Listed records section start

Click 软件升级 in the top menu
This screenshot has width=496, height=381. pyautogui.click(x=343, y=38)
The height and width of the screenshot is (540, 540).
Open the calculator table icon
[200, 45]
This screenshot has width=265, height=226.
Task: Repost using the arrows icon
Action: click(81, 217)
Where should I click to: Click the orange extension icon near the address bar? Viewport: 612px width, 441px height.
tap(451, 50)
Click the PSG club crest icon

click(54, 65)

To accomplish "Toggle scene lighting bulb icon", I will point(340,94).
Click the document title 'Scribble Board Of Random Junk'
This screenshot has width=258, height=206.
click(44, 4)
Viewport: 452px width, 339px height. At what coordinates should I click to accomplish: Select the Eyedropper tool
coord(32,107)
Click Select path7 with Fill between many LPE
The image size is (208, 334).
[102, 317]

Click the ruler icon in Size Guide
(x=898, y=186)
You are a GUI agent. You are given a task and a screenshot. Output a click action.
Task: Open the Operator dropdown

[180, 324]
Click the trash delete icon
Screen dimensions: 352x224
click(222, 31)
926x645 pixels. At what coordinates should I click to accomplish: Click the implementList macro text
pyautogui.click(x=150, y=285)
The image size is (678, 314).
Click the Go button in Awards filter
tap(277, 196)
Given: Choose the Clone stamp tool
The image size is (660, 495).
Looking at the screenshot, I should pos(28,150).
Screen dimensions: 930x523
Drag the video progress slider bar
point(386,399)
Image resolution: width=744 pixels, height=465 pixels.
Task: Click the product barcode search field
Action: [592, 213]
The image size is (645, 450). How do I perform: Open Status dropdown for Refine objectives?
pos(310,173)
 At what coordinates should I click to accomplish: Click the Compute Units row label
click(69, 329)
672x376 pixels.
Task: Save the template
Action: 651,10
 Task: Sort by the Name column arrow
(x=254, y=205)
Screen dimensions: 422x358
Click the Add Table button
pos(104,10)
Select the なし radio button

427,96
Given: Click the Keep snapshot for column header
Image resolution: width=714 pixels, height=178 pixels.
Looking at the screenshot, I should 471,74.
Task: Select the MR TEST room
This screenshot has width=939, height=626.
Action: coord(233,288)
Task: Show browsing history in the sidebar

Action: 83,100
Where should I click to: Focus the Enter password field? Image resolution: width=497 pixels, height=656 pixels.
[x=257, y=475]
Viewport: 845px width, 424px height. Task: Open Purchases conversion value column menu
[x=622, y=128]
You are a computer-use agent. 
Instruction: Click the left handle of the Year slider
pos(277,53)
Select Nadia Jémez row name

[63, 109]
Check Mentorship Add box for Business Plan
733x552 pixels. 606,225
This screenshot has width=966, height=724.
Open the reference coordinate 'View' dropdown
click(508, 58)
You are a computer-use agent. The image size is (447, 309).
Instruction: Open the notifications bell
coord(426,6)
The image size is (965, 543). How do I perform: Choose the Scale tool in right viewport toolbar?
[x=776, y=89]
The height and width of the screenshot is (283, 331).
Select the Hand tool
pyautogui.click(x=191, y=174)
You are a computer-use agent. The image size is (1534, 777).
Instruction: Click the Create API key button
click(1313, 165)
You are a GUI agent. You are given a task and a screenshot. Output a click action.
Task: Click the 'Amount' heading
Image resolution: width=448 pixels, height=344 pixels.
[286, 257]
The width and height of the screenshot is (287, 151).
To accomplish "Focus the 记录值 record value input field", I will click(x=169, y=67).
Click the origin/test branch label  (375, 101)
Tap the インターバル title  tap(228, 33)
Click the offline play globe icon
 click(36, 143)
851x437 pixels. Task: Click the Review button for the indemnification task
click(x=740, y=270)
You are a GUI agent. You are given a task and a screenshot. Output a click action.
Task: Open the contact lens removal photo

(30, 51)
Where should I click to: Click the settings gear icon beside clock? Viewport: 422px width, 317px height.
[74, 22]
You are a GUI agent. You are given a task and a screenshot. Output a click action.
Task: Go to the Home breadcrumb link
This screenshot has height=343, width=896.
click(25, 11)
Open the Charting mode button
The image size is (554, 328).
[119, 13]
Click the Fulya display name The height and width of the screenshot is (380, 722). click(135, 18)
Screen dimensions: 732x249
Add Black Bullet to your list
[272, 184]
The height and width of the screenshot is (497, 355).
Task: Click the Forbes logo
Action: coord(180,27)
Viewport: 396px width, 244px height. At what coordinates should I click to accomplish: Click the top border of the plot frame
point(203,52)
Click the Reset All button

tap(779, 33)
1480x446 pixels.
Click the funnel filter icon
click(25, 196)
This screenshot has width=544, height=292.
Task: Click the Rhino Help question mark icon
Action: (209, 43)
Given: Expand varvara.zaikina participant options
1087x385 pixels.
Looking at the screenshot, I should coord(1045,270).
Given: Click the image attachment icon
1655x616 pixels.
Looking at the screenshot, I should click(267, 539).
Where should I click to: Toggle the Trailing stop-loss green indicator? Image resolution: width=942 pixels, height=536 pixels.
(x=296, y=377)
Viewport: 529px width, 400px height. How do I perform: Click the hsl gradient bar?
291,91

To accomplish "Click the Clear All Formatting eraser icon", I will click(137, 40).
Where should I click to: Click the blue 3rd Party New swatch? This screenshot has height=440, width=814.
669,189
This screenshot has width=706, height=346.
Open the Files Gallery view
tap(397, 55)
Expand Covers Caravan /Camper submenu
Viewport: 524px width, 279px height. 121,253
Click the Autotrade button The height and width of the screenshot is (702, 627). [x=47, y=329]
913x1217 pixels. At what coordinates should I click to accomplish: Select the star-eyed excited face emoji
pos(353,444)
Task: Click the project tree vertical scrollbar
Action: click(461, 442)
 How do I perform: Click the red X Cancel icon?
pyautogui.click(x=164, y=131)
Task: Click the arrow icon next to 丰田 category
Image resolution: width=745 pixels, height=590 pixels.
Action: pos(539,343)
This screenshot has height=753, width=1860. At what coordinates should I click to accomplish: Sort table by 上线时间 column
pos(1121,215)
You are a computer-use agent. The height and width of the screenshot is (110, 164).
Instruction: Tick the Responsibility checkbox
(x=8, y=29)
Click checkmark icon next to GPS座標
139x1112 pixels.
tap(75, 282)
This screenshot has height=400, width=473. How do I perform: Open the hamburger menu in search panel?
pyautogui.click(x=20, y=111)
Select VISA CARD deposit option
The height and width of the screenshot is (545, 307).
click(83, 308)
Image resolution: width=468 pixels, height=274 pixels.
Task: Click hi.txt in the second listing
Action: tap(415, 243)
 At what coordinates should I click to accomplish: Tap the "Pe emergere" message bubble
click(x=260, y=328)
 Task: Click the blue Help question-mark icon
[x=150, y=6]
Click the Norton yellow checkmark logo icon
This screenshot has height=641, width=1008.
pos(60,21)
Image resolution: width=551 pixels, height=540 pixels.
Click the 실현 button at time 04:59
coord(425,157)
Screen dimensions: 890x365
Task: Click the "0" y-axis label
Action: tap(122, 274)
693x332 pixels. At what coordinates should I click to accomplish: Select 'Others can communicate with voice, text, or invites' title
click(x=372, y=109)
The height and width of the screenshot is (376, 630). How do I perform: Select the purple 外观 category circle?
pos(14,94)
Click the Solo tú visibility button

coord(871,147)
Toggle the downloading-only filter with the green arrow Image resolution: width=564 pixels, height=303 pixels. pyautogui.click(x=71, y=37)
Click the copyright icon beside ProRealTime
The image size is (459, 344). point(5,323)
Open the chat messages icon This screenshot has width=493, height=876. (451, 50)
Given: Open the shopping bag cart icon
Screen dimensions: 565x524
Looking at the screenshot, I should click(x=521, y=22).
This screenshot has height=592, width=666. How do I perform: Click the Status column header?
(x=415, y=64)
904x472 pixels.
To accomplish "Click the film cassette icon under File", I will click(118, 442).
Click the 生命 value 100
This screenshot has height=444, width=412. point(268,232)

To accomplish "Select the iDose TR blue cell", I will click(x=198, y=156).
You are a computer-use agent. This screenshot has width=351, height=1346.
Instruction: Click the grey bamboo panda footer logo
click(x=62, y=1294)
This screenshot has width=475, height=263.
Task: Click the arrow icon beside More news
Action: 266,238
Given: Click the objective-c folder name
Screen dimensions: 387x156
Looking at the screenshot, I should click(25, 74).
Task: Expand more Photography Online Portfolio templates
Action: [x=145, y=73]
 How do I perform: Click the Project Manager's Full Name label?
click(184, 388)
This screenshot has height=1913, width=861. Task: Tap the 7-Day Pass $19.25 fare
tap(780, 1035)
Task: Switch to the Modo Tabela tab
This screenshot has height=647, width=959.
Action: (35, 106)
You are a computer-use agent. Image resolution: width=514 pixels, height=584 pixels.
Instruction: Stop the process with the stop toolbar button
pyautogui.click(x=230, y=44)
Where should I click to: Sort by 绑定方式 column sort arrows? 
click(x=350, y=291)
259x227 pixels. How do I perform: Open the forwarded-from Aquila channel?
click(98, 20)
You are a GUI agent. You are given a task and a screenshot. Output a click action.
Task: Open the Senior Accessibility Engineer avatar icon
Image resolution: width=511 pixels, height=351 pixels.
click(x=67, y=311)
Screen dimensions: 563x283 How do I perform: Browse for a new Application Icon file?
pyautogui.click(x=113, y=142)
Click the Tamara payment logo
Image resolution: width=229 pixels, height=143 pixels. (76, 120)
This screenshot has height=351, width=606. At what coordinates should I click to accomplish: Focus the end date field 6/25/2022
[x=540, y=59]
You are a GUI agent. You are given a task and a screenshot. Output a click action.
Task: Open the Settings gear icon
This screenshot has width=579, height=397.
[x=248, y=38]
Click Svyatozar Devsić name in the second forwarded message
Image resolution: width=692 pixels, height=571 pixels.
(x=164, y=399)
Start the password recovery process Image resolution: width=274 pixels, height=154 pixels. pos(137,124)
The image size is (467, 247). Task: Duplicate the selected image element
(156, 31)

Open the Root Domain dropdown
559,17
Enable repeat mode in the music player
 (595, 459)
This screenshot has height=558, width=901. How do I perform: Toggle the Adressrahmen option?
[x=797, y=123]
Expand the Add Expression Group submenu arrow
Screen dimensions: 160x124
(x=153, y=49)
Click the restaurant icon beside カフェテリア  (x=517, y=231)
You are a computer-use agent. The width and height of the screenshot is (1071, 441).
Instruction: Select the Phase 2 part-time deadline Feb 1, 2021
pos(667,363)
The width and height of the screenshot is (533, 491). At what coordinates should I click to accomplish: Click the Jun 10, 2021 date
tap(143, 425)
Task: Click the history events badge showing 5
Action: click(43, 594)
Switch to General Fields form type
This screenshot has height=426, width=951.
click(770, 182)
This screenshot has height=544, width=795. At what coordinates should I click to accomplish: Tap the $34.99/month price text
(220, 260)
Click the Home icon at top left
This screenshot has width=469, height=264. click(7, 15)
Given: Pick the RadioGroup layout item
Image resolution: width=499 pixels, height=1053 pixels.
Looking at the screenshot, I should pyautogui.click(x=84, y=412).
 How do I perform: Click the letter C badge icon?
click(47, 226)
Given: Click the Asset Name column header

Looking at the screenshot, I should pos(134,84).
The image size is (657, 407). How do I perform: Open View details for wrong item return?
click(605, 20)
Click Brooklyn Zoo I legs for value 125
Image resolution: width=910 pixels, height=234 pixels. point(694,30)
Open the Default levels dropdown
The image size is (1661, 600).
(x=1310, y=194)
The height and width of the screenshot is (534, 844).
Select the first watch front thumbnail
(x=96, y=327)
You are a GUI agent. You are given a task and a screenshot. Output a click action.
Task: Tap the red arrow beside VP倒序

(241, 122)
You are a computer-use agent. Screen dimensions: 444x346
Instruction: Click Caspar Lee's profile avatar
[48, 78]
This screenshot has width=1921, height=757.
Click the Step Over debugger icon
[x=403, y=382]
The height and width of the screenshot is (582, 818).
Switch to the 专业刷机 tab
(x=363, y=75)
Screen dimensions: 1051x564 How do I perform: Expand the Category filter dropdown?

Listed records section end

> [Task objective]: Retype exactly the span of lines from the one with "Where should I click to: Click the blue" through the one with "Click the Autotrade"; include both ends and omit the rest of the material.

> [Solved exercise]:
Where should I click to: Click the blue 3rd Party New swatch? This screenshot has height=440, width=814.
669,189
This screenshot has width=706, height=346.
Open the Files Gallery view
tap(397, 55)
Expand Covers Caravan /Camper submenu
Viewport: 524px width, 279px height. 121,253
Click the Autotrade button The height and width of the screenshot is (702, 627). [x=47, y=329]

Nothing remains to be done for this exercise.